> _Records shown_:
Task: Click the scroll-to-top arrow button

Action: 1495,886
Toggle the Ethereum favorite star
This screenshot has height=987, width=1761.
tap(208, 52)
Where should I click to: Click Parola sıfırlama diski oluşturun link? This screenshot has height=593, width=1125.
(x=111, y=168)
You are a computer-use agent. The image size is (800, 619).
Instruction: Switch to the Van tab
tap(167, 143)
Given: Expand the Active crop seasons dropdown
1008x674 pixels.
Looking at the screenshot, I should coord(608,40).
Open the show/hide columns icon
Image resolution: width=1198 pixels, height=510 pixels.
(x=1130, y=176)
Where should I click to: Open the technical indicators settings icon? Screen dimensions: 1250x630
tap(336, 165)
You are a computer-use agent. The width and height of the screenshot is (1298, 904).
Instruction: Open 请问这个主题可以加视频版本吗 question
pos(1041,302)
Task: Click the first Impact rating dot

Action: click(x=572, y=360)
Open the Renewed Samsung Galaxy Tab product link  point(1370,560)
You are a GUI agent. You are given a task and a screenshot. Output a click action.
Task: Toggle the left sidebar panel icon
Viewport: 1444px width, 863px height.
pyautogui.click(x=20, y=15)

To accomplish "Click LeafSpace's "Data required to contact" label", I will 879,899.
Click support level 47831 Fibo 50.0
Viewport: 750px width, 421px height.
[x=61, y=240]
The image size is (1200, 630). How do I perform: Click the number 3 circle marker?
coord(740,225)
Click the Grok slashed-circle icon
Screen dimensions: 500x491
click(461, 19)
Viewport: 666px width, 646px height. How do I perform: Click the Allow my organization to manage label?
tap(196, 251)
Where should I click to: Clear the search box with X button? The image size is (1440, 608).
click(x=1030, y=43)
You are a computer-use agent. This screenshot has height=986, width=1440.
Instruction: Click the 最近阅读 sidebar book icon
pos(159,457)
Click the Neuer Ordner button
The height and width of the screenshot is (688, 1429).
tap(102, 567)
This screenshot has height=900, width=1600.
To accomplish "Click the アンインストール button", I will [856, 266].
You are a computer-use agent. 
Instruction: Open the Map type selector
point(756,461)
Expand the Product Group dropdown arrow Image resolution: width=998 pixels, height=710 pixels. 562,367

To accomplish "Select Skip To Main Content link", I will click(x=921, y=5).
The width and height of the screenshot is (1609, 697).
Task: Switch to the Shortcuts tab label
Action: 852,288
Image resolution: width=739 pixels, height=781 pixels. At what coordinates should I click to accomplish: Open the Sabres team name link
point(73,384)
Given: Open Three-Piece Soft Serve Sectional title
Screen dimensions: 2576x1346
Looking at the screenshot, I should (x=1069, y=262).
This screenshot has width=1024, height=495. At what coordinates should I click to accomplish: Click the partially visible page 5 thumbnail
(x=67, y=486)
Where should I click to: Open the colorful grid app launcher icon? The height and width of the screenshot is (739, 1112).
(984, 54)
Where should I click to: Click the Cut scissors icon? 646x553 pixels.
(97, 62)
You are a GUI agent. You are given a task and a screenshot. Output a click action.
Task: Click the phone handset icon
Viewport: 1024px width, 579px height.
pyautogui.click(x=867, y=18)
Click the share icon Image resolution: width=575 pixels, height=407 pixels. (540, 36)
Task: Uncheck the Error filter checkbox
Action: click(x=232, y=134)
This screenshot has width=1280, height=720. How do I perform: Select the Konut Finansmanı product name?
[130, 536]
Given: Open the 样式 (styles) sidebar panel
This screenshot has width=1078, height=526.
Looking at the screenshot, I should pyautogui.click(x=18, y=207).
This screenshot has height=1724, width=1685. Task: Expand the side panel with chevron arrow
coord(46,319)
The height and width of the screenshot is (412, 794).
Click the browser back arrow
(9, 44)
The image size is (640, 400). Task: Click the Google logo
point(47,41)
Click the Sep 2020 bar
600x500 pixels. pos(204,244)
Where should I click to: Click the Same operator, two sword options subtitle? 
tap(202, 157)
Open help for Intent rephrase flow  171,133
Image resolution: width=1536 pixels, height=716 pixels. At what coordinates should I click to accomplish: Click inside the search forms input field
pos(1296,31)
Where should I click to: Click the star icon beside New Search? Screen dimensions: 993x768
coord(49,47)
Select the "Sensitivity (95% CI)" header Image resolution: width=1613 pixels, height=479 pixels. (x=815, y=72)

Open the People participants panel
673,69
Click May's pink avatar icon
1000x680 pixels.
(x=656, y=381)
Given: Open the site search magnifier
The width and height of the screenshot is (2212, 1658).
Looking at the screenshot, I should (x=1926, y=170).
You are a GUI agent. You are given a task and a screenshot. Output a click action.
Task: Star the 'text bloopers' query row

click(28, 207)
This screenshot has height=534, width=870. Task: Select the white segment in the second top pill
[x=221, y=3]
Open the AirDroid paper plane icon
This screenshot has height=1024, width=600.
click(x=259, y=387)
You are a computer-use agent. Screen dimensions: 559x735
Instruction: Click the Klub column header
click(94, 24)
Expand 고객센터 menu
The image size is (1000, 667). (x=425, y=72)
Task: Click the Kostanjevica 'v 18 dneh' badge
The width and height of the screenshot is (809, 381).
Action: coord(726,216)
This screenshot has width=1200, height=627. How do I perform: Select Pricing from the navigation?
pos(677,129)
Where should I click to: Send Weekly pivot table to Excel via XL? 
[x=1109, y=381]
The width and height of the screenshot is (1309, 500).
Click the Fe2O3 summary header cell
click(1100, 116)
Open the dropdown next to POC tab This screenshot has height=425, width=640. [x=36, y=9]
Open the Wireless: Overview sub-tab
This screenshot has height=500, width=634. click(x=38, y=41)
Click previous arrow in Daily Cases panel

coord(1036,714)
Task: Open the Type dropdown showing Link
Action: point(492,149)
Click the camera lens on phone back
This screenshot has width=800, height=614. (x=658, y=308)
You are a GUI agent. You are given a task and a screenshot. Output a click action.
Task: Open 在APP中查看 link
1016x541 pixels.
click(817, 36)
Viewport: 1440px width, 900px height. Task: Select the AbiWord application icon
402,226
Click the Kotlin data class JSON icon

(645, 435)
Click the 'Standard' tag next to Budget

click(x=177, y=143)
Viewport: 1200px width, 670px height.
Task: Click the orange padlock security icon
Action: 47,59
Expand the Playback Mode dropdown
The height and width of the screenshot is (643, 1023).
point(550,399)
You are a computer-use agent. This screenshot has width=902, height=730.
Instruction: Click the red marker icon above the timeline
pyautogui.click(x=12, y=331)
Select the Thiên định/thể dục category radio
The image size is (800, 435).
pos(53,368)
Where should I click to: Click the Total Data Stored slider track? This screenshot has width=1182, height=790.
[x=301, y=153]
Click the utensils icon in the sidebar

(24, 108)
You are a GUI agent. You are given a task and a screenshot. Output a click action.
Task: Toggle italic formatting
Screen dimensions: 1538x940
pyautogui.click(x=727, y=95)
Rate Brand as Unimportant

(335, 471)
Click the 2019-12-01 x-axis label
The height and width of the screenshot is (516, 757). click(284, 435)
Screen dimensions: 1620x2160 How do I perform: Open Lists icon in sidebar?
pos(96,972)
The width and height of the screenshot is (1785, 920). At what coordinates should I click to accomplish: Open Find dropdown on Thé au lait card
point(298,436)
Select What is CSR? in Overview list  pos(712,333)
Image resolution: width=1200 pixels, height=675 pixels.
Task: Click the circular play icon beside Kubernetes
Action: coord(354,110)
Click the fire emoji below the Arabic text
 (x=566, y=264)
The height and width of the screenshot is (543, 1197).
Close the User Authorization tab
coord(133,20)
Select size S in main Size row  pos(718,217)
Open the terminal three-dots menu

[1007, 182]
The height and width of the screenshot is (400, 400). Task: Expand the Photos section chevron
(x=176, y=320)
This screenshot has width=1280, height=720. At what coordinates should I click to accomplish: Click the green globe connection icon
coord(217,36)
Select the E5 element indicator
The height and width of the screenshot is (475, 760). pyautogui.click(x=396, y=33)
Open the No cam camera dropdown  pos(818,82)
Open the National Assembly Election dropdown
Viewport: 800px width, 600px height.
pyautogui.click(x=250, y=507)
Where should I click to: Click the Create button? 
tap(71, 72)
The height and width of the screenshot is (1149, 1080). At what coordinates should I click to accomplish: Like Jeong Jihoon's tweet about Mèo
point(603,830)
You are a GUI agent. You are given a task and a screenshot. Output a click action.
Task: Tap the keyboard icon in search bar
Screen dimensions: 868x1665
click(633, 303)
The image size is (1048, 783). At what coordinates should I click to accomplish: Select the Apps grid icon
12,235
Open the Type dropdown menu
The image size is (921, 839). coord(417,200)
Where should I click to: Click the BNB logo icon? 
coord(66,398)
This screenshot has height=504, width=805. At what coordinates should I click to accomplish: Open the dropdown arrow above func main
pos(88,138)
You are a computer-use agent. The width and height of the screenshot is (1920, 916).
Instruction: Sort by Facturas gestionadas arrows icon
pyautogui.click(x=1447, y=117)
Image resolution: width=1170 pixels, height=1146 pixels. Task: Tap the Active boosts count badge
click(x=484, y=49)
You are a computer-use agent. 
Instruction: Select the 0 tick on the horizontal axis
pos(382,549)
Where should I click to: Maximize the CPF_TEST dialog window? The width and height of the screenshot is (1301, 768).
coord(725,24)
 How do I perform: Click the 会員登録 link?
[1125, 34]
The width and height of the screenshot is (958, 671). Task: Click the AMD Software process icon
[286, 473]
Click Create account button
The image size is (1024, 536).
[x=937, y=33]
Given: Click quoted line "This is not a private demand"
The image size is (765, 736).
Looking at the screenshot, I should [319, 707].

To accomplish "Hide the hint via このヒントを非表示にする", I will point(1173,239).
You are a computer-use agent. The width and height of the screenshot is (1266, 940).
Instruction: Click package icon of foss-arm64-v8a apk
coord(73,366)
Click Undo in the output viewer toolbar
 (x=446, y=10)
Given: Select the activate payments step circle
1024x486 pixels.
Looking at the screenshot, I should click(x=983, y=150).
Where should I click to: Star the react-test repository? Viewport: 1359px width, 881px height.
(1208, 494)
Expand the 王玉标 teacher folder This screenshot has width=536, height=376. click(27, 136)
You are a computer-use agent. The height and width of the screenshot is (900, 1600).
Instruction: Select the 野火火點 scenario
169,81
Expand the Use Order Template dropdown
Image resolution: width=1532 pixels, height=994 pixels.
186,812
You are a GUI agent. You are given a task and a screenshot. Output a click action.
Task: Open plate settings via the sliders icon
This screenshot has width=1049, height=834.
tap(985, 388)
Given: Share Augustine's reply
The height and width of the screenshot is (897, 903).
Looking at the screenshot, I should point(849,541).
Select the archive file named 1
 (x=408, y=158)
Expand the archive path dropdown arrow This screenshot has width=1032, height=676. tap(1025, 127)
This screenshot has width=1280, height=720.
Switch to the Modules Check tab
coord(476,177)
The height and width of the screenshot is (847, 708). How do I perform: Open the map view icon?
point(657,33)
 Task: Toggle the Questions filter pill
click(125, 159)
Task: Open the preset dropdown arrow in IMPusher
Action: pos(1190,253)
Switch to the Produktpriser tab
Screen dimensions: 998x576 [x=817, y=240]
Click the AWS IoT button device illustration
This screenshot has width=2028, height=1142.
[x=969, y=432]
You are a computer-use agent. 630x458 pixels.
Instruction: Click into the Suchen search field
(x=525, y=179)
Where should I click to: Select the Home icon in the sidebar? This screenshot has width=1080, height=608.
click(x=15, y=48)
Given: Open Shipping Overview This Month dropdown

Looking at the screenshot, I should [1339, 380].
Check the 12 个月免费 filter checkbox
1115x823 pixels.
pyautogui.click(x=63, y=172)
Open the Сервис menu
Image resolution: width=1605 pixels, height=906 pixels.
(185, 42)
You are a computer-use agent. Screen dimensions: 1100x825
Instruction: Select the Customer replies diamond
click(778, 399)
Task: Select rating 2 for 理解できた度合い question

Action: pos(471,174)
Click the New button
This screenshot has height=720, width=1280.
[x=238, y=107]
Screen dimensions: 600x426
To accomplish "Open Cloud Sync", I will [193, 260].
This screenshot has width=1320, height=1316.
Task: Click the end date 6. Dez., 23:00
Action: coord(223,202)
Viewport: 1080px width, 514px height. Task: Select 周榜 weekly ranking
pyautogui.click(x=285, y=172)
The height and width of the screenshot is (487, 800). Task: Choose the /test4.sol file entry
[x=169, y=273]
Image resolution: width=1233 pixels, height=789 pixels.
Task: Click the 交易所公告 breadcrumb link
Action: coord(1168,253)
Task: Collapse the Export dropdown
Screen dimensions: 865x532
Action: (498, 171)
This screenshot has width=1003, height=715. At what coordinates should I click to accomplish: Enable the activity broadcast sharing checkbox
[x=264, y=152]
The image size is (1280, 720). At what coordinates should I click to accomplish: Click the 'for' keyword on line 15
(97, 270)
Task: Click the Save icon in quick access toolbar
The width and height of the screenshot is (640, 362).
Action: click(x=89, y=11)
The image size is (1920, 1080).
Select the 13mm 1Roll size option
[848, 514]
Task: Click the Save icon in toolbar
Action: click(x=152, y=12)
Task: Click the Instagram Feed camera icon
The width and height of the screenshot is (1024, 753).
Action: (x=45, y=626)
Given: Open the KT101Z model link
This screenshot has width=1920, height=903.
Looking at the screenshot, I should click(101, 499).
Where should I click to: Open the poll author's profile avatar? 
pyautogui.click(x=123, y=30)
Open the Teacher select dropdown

> _Exercise_:
Exactly the lines from the one containing "This screenshot has height=720, width=1280." through the end of the records should be reproduced, and no others.

> _Response area_:
This screenshot has height=720, width=1280.
[x=238, y=107]
Screen dimensions: 600x426
To accomplish "Open Cloud Sync", I will [193, 260].
This screenshot has width=1320, height=1316.
Task: Click the end date 6. Dez., 23:00
Action: coord(223,202)
Viewport: 1080px width, 514px height. Task: Select 周榜 weekly ranking
pyautogui.click(x=285, y=172)
The height and width of the screenshot is (487, 800). Task: Choose the /test4.sol file entry
[x=169, y=273]
Image resolution: width=1233 pixels, height=789 pixels.
Task: Click the 交易所公告 breadcrumb link
Action: coord(1168,253)
Task: Collapse the Export dropdown
Screen dimensions: 865x532
Action: (498, 171)
This screenshot has width=1003, height=715. At what coordinates should I click to accomplish: Enable the activity broadcast sharing checkbox
[x=264, y=152]
The image size is (1280, 720). At what coordinates should I click to accomplish: Click the 'for' keyword on line 15
(97, 270)
Task: Click the Save icon in quick access toolbar
The width and height of the screenshot is (640, 362).
Action: click(x=89, y=11)
The image size is (1920, 1080).
Select the 13mm 1Roll size option
[848, 514]
Task: Click the Save icon in toolbar
Action: click(x=152, y=12)
Task: Click the Instagram Feed camera icon
The width and height of the screenshot is (1024, 753).
Action: (x=45, y=626)
Given: Open the KT101Z model link
This screenshot has width=1920, height=903.
Looking at the screenshot, I should click(101, 499).
Where should I click to: Open the poll author's profile avatar? 
pyautogui.click(x=123, y=30)
Open the Teacher select dropdown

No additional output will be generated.